*TASK PROMPT*. Recast the entries from the one containing "Open the 备份文件 settings section" through the end of the entries as a two-column CSV with the header row instruction,response. Give one row per entry, put each field in double quotes, and replace line breaks inside a field with spaces.

[STORED DATA start]

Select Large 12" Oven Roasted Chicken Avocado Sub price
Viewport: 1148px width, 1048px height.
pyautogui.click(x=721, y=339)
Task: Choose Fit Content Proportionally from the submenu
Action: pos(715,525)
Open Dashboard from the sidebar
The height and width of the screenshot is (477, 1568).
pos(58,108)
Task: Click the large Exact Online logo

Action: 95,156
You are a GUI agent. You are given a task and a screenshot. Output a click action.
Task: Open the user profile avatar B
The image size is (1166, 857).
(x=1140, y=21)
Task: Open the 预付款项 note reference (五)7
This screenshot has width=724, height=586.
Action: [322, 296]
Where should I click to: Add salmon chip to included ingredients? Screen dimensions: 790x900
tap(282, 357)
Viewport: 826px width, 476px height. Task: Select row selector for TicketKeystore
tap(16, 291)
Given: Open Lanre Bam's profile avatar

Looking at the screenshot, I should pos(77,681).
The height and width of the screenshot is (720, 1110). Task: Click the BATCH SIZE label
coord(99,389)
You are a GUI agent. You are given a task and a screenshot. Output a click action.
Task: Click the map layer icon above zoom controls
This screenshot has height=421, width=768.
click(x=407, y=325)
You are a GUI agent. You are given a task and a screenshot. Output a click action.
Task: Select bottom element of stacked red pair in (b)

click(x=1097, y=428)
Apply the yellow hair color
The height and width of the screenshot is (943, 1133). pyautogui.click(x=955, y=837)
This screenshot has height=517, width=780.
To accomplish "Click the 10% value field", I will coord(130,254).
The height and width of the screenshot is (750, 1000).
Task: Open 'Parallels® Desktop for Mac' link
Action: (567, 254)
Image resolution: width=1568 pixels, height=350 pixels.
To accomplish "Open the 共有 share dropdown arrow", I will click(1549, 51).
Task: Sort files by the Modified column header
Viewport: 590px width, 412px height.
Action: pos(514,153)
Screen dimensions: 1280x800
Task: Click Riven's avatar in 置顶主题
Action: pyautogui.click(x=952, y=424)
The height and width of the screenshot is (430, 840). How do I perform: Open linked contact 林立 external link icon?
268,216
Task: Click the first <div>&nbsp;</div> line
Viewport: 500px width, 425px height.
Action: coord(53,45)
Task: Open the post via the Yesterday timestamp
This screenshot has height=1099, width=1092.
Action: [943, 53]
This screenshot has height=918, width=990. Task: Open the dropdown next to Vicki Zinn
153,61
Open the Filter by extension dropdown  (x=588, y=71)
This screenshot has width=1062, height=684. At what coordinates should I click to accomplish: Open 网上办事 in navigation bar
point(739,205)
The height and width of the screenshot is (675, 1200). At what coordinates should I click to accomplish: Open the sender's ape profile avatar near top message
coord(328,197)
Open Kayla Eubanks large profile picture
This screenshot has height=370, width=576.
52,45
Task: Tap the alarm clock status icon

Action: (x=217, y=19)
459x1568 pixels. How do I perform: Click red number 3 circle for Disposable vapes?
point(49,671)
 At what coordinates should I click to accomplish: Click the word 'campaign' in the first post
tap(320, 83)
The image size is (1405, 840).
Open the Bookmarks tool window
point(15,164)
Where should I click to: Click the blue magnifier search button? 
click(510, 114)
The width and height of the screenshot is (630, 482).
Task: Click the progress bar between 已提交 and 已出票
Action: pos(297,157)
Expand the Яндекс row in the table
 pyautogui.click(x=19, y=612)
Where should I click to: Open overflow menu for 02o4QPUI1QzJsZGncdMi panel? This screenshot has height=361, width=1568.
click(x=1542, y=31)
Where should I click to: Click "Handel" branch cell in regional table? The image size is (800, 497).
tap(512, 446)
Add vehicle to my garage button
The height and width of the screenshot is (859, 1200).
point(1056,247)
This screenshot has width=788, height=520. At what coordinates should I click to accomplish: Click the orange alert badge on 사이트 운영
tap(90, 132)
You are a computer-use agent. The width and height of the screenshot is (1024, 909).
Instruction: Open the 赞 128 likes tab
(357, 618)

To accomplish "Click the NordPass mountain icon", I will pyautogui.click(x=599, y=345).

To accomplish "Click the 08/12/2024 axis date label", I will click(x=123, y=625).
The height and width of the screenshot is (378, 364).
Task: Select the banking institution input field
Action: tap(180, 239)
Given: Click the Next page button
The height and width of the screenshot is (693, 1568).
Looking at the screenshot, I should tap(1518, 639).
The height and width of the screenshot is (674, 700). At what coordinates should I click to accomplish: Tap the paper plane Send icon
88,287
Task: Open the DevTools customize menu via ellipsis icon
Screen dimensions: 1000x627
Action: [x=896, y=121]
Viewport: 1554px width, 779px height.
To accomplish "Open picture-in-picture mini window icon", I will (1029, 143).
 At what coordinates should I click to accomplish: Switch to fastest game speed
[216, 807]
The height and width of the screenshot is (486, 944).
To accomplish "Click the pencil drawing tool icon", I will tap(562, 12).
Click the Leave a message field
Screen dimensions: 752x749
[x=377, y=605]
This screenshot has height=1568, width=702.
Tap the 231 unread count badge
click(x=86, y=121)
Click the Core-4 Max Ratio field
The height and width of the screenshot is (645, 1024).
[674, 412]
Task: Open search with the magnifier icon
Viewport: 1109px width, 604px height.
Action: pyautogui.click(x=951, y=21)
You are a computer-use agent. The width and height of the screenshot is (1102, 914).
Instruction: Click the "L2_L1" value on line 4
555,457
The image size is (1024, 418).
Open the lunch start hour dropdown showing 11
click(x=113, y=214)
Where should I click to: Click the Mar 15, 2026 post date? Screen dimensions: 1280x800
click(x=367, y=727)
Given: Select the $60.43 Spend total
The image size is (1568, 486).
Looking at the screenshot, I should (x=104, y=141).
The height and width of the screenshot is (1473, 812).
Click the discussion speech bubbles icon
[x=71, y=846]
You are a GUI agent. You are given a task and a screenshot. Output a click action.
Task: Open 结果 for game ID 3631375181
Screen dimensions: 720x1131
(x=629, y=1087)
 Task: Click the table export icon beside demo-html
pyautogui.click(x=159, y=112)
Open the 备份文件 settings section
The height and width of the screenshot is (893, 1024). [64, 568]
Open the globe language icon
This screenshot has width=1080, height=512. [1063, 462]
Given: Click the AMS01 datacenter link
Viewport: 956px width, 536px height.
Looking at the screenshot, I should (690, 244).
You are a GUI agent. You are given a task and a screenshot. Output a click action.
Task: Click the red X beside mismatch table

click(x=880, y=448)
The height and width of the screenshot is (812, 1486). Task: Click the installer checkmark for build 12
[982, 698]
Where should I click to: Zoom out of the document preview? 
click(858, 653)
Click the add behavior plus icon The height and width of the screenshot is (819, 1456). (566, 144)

[STORED DATA end]

*RIGHT ANSWER*.
instruction,response
"Open the 备份文件 settings section","The height and width of the screenshot is (893, 1024). [64, 568]"
"Open the globe language icon","This screenshot has width=1080, height=512. [1063, 462]"
"Given: Click the AMS01 datacenter link Viewport: 956px width, 536px height.","Looking at the screenshot, I should (690, 244)."
"You are a GUI agent. You are given a task and a screenshot. Output a click action. Task: Click the red X beside mismatch table","click(x=880, y=448)"
"The height and width of the screenshot is (812, 1486). Task: Click the installer checkmark for build 12","[982, 698]"
"Where should I click to: Zoom out of the document preview?","click(858, 653)"
"Click the add behavior plus icon The height and width of the screenshot is (819, 1456).","(566, 144)"